▶ _DOCUMENT SEGMENT_
To Consider: Dreadlocks

April 2, 2008

Kristin Ramsak

I can’t stop thinking about it. I want to do it so badly, but my friends yell at me for even thinking about such a thing. It would break my Granny’s heart, for sure. And I know it’s a knotty thing to do, but it looks like so much fun! Doesn’t anyone understand my dilemma?
Kris, a 29-year-old working at Knotty Boy, does. She felt those same longings I have. Had those same fears of being called names and given weird glances. The difference between her and I? She did it. For nine months, they matured and then out they came. But, alas, they were too much for her. “I’m bad at commitment,” she explained at the beginning of our telephone conversation. “Aren’t we all?” I asked.
And they are a commitment. Dreadlocks take at least a year to mature and they do require a bit of maintenance to keep them tight and pristine. The good thing about Knotty Boy dreads is they already look about three months old right out of the salon, according to Kris who has worked at Knotty Boy Lock Shop and Salon for a little over a year and who has been a stylist for nine years.

▶ _RECORDED DATA_
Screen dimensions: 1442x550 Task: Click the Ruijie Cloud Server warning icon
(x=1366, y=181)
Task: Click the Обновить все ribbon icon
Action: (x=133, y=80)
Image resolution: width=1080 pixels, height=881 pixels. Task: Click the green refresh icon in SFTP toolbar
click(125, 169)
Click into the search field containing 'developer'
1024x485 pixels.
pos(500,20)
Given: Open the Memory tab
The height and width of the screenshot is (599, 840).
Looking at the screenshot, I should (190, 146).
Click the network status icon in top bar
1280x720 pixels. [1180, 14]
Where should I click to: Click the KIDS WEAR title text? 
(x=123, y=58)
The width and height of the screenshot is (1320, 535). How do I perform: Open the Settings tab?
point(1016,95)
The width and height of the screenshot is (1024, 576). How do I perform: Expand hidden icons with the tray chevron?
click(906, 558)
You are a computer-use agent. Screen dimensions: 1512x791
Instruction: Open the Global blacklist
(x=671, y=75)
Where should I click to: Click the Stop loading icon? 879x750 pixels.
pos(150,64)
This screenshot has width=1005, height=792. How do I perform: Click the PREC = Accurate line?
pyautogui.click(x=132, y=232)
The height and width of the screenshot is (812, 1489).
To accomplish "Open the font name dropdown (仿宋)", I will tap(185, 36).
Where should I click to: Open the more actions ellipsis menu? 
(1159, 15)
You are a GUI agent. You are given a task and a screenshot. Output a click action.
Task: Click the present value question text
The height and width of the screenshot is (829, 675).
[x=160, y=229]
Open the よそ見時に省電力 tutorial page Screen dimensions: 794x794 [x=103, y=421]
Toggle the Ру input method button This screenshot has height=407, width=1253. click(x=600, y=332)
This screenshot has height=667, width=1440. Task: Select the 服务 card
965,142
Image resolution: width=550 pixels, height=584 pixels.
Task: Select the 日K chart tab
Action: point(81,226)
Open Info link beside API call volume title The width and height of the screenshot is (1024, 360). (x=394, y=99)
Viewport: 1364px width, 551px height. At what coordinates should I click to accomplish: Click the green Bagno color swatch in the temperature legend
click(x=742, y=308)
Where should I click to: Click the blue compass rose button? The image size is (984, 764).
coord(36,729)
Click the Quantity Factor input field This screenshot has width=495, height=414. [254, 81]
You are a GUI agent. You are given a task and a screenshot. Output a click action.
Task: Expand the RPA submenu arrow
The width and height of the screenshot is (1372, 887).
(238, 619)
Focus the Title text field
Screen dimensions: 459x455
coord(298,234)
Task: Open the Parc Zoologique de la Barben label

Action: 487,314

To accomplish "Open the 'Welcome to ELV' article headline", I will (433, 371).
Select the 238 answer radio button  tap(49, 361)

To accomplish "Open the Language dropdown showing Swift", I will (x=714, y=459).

▶ _EXERCISE BRIEF_
Please continue the dreadlocks article above from where it stops, keeping its voice and leaving the listing out.

▶ _OUTPUT_
Most people think dread-removal is done only with a sharp pair o’ skizzors, but that’s not necessarily the case. In fact, the reason Kris got dreads was to grow her hair out. First, her stylist put in human hair extensions which were then dreaded and crocheted with the rest of her hair. I’m not going to explain what crocheting is because it would require copious amounts of drawings, pie charts, and bar and line graphs, but feel free to check it out online. However, I will mention Kris’s warning that crocheting is not for the faint of heart. “Sometimes crochet hooks have been known to do some damage…I had some band aids in the beginning [of my career],” says Kris.
Let’s touch on some avenues of dreading, shall we? Kris prefers the popular back-combing technique which usually begins by sectioning the hair into uniform squares at the scalp. Then you grab a section and, using a fine-toothed metal comb, begin to brush the hair towards the scalp starting at the base. Then add dread wax as you twist from the base up. Now it’s time to palmroll which is, quite obviously, rolling your dread between your palms in a Speedy Gonzales fashion.
Then there is the wool sweater method where you rub, well, a wool sweater on your head in a circular motion until dreads magically (and painfully) appear. Actually, there is a lot of tearing of knotted hair into sections and more circular rubbing and more tearing, so it’s not as simple as kneading an itchy garment into your head. But it’s close.
Another approach is that which means, “to be remiss in the care or treatment of:” neglect. (Cue climactic music of a Charlie Chaplin film.) All you have to do for this one is, as the Beatles suggest, “Let it be.” OK, so there’s a catch to this one too. You do have to keep your hair clean.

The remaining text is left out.